In [1]:
import pandas as pd
import numpy as np
from batting_order import *
import warnings
warnings.filterwarnings('ignore')

This jupyter notebook intends to check the quality of the plate appearnce stats scraping from baseball-reference's play-by-play data.  
Validation datasets are from baseball-reference's season pages.  
Example: https://www.baseball-reference.com/leagues/MLB/2012.shtml

In [2]:
# Read the data
seasons = list(range(2011,2019))
season_val_dict = {season:pd.read_csv(f'season_val/{season}.csv') for season in seasons}
season_scraped_dict = {season:pd.read_csv(f'season_scraped/{season}.csv') for season in seasons}

## Step 1: Cross-validate Scraped Data vs.

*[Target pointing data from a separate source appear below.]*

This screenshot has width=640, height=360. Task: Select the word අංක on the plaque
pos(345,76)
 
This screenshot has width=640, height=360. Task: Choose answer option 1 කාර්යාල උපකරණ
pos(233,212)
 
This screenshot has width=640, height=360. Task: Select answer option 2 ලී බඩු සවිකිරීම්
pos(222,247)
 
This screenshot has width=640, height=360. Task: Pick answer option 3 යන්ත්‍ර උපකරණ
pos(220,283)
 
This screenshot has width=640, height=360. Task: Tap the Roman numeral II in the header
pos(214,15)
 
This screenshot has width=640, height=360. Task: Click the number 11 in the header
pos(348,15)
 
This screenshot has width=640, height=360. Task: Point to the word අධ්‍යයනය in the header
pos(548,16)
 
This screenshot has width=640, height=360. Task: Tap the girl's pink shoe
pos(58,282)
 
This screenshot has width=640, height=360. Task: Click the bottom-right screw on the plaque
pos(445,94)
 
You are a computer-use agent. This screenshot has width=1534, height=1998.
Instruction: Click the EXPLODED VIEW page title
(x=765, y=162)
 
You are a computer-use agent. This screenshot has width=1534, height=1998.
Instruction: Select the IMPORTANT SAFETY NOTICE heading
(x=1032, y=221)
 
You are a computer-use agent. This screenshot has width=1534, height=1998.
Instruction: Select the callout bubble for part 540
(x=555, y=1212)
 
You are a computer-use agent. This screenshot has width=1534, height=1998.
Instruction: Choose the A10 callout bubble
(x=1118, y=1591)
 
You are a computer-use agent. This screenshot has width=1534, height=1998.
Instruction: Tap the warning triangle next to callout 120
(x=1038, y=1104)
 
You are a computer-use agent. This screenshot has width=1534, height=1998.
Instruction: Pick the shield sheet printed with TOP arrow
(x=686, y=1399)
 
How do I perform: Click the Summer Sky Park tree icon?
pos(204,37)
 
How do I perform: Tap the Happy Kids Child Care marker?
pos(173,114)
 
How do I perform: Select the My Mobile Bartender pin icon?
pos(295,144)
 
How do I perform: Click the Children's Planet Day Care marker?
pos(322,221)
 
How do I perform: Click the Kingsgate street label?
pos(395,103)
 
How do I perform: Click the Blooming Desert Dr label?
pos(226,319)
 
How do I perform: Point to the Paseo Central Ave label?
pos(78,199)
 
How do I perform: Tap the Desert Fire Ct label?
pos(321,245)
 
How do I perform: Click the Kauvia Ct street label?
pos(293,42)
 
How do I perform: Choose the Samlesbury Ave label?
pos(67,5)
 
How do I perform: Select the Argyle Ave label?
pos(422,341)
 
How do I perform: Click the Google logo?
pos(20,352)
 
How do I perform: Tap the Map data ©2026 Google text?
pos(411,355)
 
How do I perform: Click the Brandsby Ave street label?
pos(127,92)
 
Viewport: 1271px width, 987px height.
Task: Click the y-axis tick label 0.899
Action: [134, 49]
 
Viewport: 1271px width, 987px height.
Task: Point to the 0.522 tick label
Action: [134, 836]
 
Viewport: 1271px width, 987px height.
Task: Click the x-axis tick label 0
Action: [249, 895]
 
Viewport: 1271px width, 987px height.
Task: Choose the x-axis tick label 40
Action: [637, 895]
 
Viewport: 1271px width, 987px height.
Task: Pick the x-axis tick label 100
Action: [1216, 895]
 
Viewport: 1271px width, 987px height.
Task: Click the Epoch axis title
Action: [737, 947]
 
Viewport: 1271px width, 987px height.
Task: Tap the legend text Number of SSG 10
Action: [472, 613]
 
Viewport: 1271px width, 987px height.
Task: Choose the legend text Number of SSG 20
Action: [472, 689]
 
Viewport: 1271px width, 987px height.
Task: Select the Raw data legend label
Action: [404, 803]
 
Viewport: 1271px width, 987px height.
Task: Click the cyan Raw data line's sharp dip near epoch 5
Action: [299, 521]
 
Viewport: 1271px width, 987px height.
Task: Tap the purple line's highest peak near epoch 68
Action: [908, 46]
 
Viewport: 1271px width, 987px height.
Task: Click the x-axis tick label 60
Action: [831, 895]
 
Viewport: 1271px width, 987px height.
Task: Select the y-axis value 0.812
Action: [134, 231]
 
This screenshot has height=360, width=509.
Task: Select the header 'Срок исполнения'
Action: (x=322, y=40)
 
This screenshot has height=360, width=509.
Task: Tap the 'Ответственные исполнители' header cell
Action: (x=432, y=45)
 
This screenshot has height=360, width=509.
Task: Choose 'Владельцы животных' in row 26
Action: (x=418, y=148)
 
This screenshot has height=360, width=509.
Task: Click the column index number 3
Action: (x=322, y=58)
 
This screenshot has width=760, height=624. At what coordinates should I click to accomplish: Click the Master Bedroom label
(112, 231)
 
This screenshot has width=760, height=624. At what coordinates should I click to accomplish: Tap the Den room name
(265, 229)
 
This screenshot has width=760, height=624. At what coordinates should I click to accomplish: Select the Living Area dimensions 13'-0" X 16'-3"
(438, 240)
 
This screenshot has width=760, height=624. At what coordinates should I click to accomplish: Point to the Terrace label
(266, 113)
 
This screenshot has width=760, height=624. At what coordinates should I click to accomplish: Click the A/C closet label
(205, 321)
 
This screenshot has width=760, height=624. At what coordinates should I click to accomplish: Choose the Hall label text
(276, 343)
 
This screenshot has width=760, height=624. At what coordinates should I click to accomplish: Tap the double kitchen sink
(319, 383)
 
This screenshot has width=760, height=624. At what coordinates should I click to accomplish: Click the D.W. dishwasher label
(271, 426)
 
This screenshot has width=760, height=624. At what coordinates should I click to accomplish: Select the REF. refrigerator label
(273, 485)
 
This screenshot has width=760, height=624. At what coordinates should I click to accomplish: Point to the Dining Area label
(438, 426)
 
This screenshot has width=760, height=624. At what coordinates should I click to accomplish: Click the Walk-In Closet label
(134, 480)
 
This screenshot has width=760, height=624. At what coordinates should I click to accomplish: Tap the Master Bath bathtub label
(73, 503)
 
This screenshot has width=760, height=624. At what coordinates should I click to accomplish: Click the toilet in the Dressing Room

Baseball-Reference's Season Page

In [3]:
# Cross validate
for season in seasons:
    team_merge = season_scraped_dict[season].groupby(by="Team")\
                                            .PA.sum().reset_index()\
                                            .merge(season_val_dict[season][["Tm", 'PA']]\
                                            .rename(columns = {'Tm':'Team', 'PA':'PA_val'}))
    team_merge["diff"] = team_merge.PA - team_merge.PA_val
    # Check if number of teams for each season is 30
    print(f'{season}: {len(set(season_scraped_dict[season].Team.values))} Teams') 
    # Check if the total difference in PA for a season is 0
    print(f'Total Difference: {team_merge["diff"].sum()}')
    # Print out teams in a year that has a non-zero difference
    anomalies = team_merge[team_merge['diff'] != 0].values
    if len(anomalies) != 0:
        for anomaly in anomalies: print(anomaly)
    print()

2011: 30 Teams
Total Difference: 0

2012: 30 Teams
Total Difference: -1
['MIL' 6224 6225 -1]

2013: 30 Teams
Total Difference: 0

2014: 30 Teams
Total Difference: 0

2015: 30 Teams
Total Difference: 0

2016: 30 Teams
Total Difference: 0

2017: 30 Teams
Total Difference: 0

2018: 30 Teams
Total Difference: 0



## Step 2: Cross-validate Scraped Data vs. Baseball-Reference's Game Pages

According to the results above, there are one team (2012 Milwaukee Brewers) that has a non-zero difference when cross-validating the scraped data vs. the Baseball-Reference's season page.  
For the next step of data quality check, use scraper to get the team's total plate appearances for each game and sum it up to see if the numbers are correct.

In [4]:
anomaly_dict = {'MIL':['2012', 'Milwaukee Brewers']}

In [5]:
for key in anomaly_dict.keys():
    season, team_title = anomaly_dict[key]
    team_page_url = f"https://www.baseball-reference.com/teams/{key}/{season}.shtml"
    game_pages = get_game_page(team_page_url)
    sum_pa = 0
    count = 0
    print(f'{key} {season}')
    for game_page in game_pages:
        _, pa_table = get_info(game_page, team_title) 
        team_actual_pa = get_val_pa(pa_table)
        sum_pa += team_actual_pa
        count += 1
        if count % 30 == 0:
            print(f"{count} Games Done")
    print(f'{count} Games in Total')
    print(f'Total PA: {sum_pa}\n')

MIL 2012
30 Games Done
60 Games Done
90 Games Done
120 Games Done
150 Games Done
162 Games in Total
Total PA: 6224



After scraping the actual plate appearances from every game page of the 2012 Milwaukee Brewers, the total PA number is 6224, which matches the scraping result from the play-by-play tables.